What is needed: Each record below should appear again exactly as written.

Source data:
╔══

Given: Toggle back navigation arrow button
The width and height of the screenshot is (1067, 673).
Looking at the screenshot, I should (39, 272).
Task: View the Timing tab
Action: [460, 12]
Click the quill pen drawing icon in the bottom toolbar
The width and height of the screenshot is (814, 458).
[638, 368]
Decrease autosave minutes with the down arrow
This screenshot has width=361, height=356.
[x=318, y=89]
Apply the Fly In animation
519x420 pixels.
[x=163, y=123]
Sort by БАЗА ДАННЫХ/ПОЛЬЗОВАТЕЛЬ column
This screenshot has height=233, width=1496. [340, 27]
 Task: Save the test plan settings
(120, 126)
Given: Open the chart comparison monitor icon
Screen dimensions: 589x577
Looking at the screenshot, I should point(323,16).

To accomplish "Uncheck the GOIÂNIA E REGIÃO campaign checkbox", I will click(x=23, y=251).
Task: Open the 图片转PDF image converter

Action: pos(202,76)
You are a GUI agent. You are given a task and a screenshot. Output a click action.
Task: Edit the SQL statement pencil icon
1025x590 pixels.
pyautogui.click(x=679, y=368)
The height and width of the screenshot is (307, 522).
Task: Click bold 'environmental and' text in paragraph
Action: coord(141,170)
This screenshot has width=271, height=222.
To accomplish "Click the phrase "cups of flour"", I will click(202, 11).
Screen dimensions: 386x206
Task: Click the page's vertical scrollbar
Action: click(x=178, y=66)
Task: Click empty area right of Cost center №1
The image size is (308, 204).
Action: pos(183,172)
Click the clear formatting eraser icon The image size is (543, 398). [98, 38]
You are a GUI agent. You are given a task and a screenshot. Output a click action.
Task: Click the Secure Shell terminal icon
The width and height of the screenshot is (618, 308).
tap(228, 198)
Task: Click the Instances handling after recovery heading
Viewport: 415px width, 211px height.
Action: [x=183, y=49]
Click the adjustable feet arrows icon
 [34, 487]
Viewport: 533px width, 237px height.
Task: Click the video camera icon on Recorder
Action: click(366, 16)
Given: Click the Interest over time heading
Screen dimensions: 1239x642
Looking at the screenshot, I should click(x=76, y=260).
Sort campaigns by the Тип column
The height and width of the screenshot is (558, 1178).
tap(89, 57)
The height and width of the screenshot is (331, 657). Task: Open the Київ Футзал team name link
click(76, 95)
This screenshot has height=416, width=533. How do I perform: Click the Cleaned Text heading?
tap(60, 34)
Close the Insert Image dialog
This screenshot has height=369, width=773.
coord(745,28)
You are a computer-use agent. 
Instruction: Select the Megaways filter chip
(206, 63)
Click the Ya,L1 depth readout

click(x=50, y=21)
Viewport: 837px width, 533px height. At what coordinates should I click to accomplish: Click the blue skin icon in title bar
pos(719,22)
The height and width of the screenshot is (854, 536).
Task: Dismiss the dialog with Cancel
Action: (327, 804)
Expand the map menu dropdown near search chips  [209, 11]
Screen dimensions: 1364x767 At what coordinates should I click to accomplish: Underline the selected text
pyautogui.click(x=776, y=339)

╚══

Task solution:
Given: Toggle back navigation arrow button
The width and height of the screenshot is (1067, 673).
Looking at the screenshot, I should (39, 272).
Task: View the Timing tab
Action: [460, 12]
Click the quill pen drawing icon in the bottom toolbar
The width and height of the screenshot is (814, 458).
[638, 368]
Decrease autosave minutes with the down arrow
This screenshot has width=361, height=356.
[x=318, y=89]
Apply the Fly In animation
519x420 pixels.
[x=163, y=123]
Sort by БАЗА ДАННЫХ/ПОЛЬЗОВАТЕЛЬ column
This screenshot has height=233, width=1496. [340, 27]
 Task: Save the test plan settings
(120, 126)
Given: Open the chart comparison monitor icon
Screen dimensions: 589x577
Looking at the screenshot, I should point(323,16).

To accomplish "Uncheck the GOIÂNIA E REGIÃO campaign checkbox", I will click(x=23, y=251).
Task: Open the 图片转PDF image converter

Action: pos(202,76)
You are a GUI agent. You are given a task and a screenshot. Output a click action.
Task: Edit the SQL statement pencil icon
1025x590 pixels.
pyautogui.click(x=679, y=368)
The height and width of the screenshot is (307, 522).
Task: Click bold 'environmental and' text in paragraph
Action: coord(141,170)
This screenshot has width=271, height=222.
To accomplish "Click the phrase "cups of flour"", I will click(202, 11).
Screen dimensions: 386x206
Task: Click the page's vertical scrollbar
Action: click(x=178, y=66)
Task: Click empty area right of Cost center №1
The image size is (308, 204).
Action: pos(183,172)
Click the clear formatting eraser icon The image size is (543, 398). [98, 38]
You are a GUI agent. You are given a task and a screenshot. Output a click action.
Task: Click the Secure Shell terminal icon
The width and height of the screenshot is (618, 308).
tap(228, 198)
Task: Click the Instances handling after recovery heading
Viewport: 415px width, 211px height.
Action: [x=183, y=49]
Click the adjustable feet arrows icon
 [34, 487]
Viewport: 533px width, 237px height.
Task: Click the video camera icon on Recorder
Action: click(366, 16)
Given: Click the Interest over time heading
Screen dimensions: 1239x642
Looking at the screenshot, I should click(x=76, y=260).
Sort campaigns by the Тип column
The height and width of the screenshot is (558, 1178).
tap(89, 57)
The height and width of the screenshot is (331, 657). Task: Open the Київ Футзал team name link
click(76, 95)
This screenshot has height=416, width=533. How do I perform: Click the Cleaned Text heading?
tap(60, 34)
Close the Insert Image dialog
This screenshot has height=369, width=773.
coord(745,28)
You are a computer-use agent. 
Instruction: Select the Megaways filter chip
(206, 63)
Click the Ya,L1 depth readout

click(x=50, y=21)
Viewport: 837px width, 533px height. At what coordinates should I click to accomplish: Click the blue skin icon in title bar
pos(719,22)
The height and width of the screenshot is (854, 536).
Task: Dismiss the dialog with Cancel
Action: (327, 804)
Expand the map menu dropdown near search chips  [209, 11]
Screen dimensions: 1364x767 At what coordinates should I click to accomplish: Underline the selected text
pyautogui.click(x=776, y=339)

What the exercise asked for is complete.